** BEGIN GIVEN DATA **

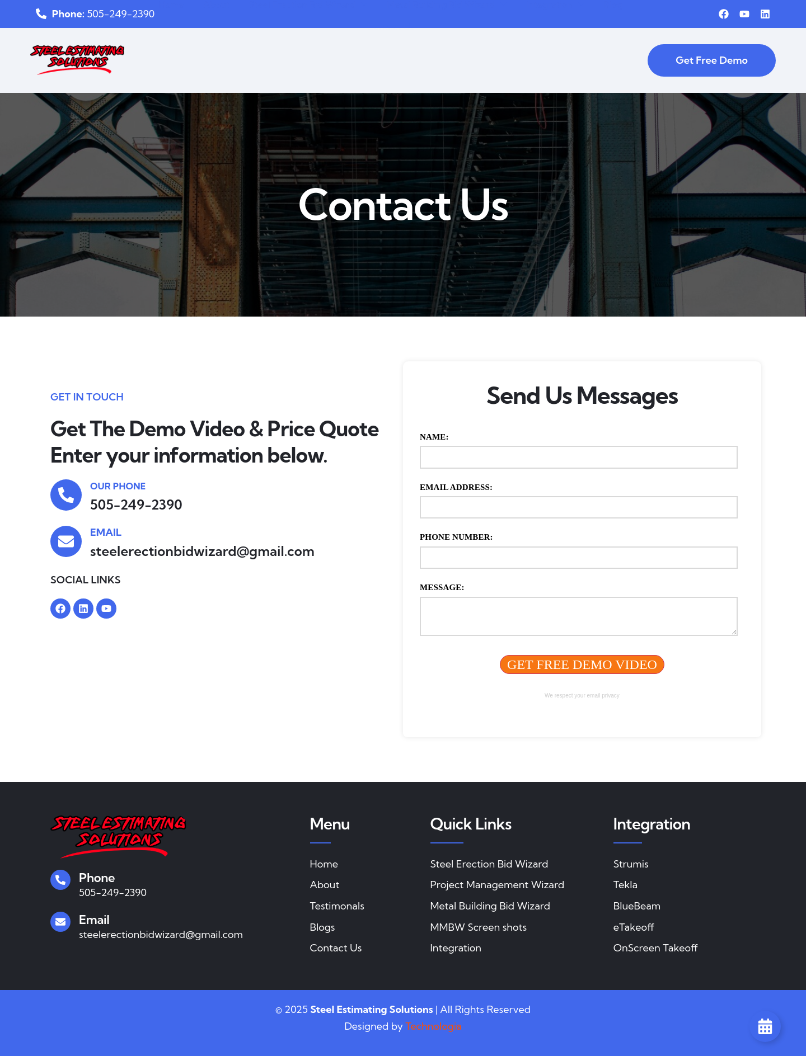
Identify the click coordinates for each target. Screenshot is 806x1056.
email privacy (603, 695)
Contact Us (394, 71)
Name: (434, 436)
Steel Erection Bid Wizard (313, 49)
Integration (555, 49)
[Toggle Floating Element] (765, 1026)
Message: (442, 587)
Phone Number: (456, 536)
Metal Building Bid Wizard (449, 49)
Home (181, 48)
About (223, 48)
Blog (610, 48)
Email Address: (456, 487)
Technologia (433, 1026)
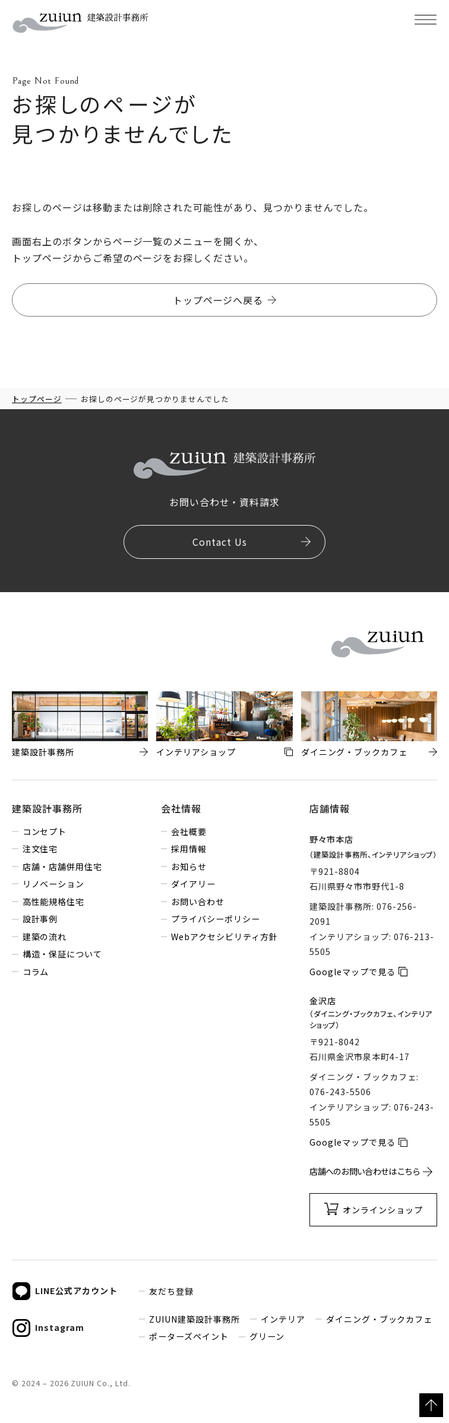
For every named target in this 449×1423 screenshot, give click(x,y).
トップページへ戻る (218, 300)
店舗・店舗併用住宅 (63, 866)
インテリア (283, 1319)
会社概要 (189, 831)
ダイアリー (193, 884)
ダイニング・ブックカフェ (379, 1319)
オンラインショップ (383, 1210)
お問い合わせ (197, 901)
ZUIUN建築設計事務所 (194, 1319)
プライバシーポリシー (215, 919)
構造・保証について (63, 954)
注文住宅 (40, 849)
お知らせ (189, 866)
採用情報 (189, 849)
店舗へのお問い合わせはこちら (364, 1171)
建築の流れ (45, 937)
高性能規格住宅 (54, 901)
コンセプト (45, 831)
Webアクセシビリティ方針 (224, 937)
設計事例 (40, 919)
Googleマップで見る (352, 972)
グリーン (266, 1336)
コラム (36, 972)
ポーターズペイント (189, 1336)
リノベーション (54, 884)
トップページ (37, 398)
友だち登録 (171, 1291)
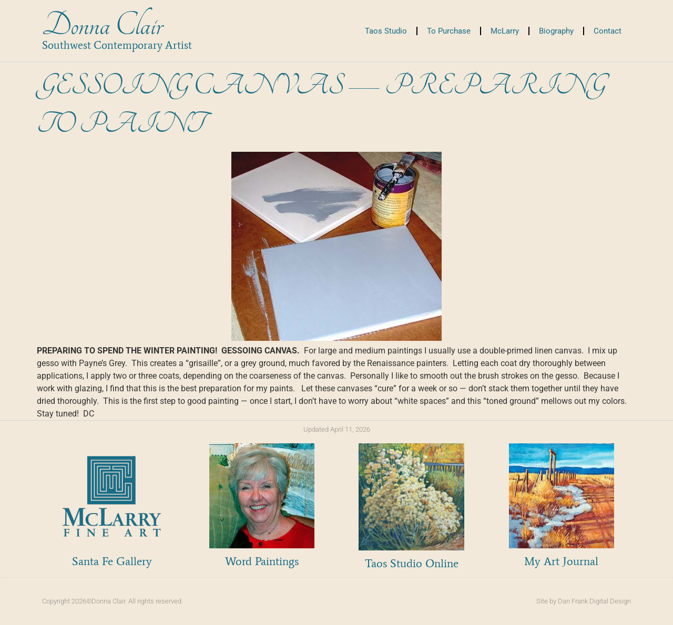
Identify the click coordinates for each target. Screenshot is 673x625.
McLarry (505, 31)
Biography (556, 31)
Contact (607, 31)
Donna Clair (102, 25)
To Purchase (449, 31)
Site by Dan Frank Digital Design (583, 601)
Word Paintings (262, 561)
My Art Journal (561, 561)
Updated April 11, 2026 (336, 429)
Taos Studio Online (411, 563)
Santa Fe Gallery (112, 561)
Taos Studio (386, 31)
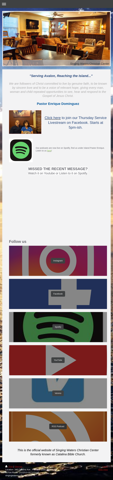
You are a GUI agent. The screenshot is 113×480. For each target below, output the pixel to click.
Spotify (58, 327)
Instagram (58, 260)
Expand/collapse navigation (56, 4)
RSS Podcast (58, 426)
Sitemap (18, 466)
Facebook (58, 294)
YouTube (58, 360)
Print (9, 466)
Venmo (58, 393)
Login (105, 466)
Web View (103, 469)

** END GIVEN DATA **

### WORK TO COMPLETE
Format every line of the entries above as a Markdown table with a No. column for the row number and a Line column for the line itself. Skip blank lines and omit the pictures.

### RESULT FOR THIS EXERCISE
| No. | Line |
|---|---|
| 1 | Identify the click coordinates for each target. Screenshot is 806x1056. |
| 2 | email privacy (603, 695) |
| 3 | Contact Us (394, 71) |
| 4 | Name: (434, 436) |
| 5 | Steel Erection Bid Wizard (313, 49) |
| 6 | Integration (555, 49) |
| 7 | [Toggle Floating Element] (765, 1026) |
| 8 | Message: (442, 587) |
| 9 | Phone Number: (456, 536) |
| 10 | Metal Building Bid Wizard (449, 49) |
| 11 | Home (181, 48) |
| 12 | About (223, 48) |
| 13 | Blog (610, 48) |
| 14 | Email Address: (456, 487) |
| 15 | Technologia (433, 1026) |
| 16 | For every named target in this 449×1423 screenshot, give click(x,y). |
| 17 | トップページへ戻る (218, 300) |
| 18 | 店舗・店舗併用住宅 (63, 866) |
| 19 | インテリア (283, 1319) |
| 20 | 会社概要 (189, 831) |
| 21 | ダイアリー (193, 884) |
| 22 | ダイニング・ブックカフェ (379, 1319) |
| 23 | オンラインショップ (383, 1210) |
| 24 | お問い合わせ (197, 901) |
| 25 | ZUIUN建築設計事務所 (194, 1319) |
| 26 | プライバシーポリシー (215, 919) |
| 27 | 構造・保証について (63, 954) |
| 28 | 注文住宅 (40, 849) |
| 29 | お知らせ (189, 866) |
| 30 | 採用情報 (189, 849) |
| 31 | 店舗へのお問い合わせはこちら (364, 1171) |
| 32 | 建築の流れ (45, 937) |
| 33 | 高性能規格住宅 (54, 901) |
| 34 | コンセプト (45, 831) |
| 35 | Webアクセシビリティ方針 (224, 937) |
| 36 | 設計事例 (40, 919) |
| 37 | Googleマップで見る (352, 972) |
| 38 | グリーン (266, 1336) |
| 39 | コラム (36, 972) |
| 40 | ポーターズペイント (189, 1336) |
| 41 | リノベーション (54, 884) |
| 42 | トップページ (37, 398) |
| 43 | 友だち登録 (171, 1291) |
| 44 | Identify the click coordinates for each target. Screenshot is 673x625. |
| 45 | McLarry (505, 31) |
| 46 | Biography (556, 31) |
| 47 | Contact (607, 31) |
| 48 | Donna Clair (102, 25) |
| 49 | To Purchase (449, 31) |
| 50 | Site by Dan Frank Digital Design (583, 601) |
| 51 | Word Paintings (262, 561) |
| 52 | My Art Journal (561, 561) |
| 53 | Updated April 11, 2026 (336, 429) |
| 54 | Taos Studio Online (411, 563) |
| 55 | Santa Fe Gallery (112, 561) |
| 56 | Taos Studio (386, 31) |
| 57 | You are a GUI agent. The screenshot is 113×480. For each target below, output the pixel to click. |
| 58 | Spotify (58, 327) |
| 59 | Instagram (58, 260) |
| 60 | Expand/collapse navigation (56, 4) |
| 61 | RSS Podcast (58, 426) |
| 62 | Sitemap (18, 466) |
| 63 | Facebook (58, 294) |
| 64 | YouTube (58, 360) |
| 65 | Print (9, 466) |
| 66 | Venmo (58, 393) |
| 67 | Login (105, 466) |
| 68 | Web View (103, 469) |